--- MATERIAL PROVIDED Enclosed Below ---
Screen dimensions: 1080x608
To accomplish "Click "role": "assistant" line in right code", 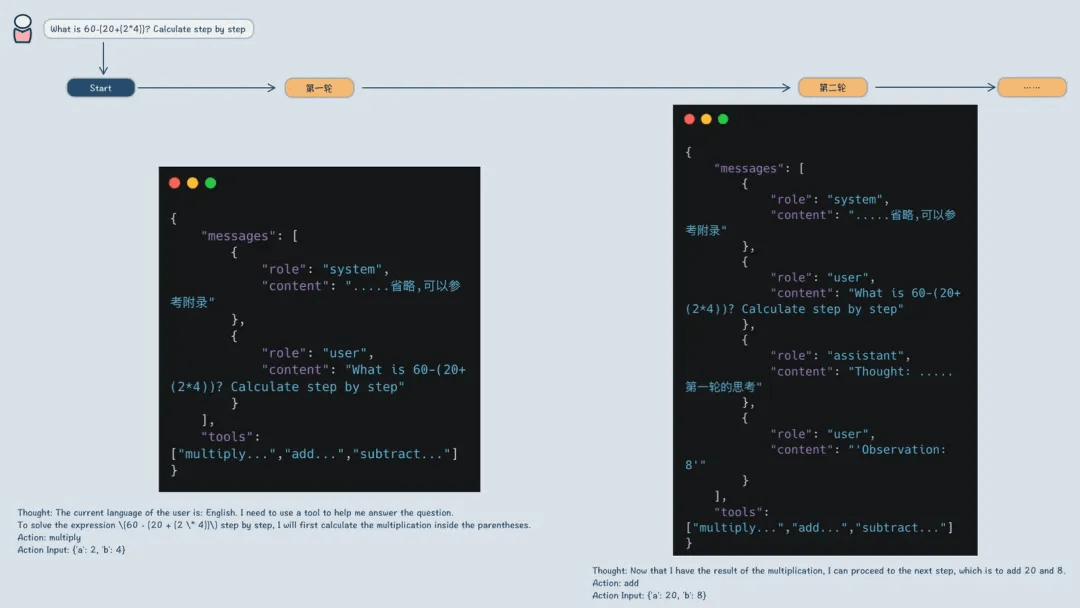I will (x=840, y=356).
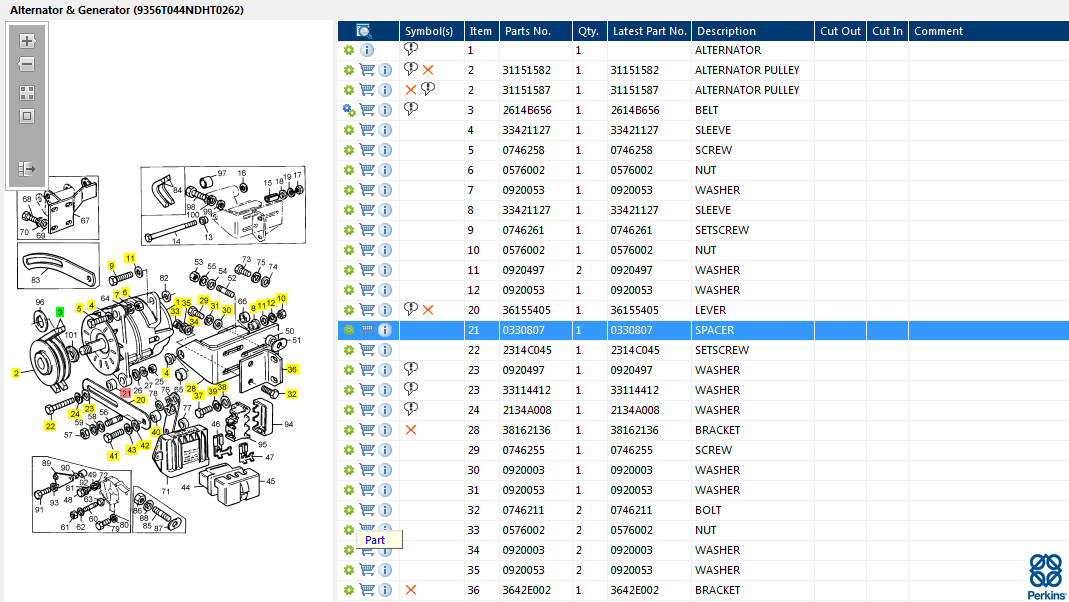Screen dimensions: 1069x602
Task: Click the single-square fit view icon
Action: click(x=27, y=116)
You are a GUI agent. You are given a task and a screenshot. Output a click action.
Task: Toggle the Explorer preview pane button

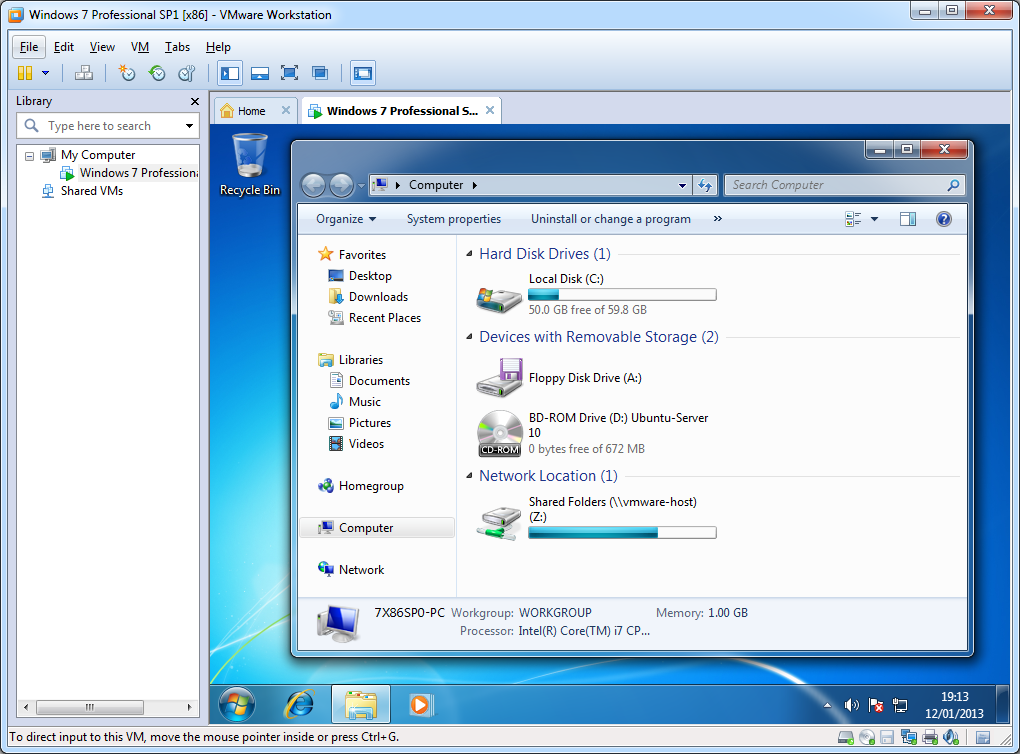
--- End of Enclosed MATERIAL PROVIDED ---
TASK STATEMENT - Word for word, give again the lines from the line with "You are a GUI" through the end of the records above, with both ends included and the pictures left out.

ANSWER SPACE -
You are a GUI agent. You are given a task and a screenshot. Output a click action.
Task: Toggle the Explorer preview pane button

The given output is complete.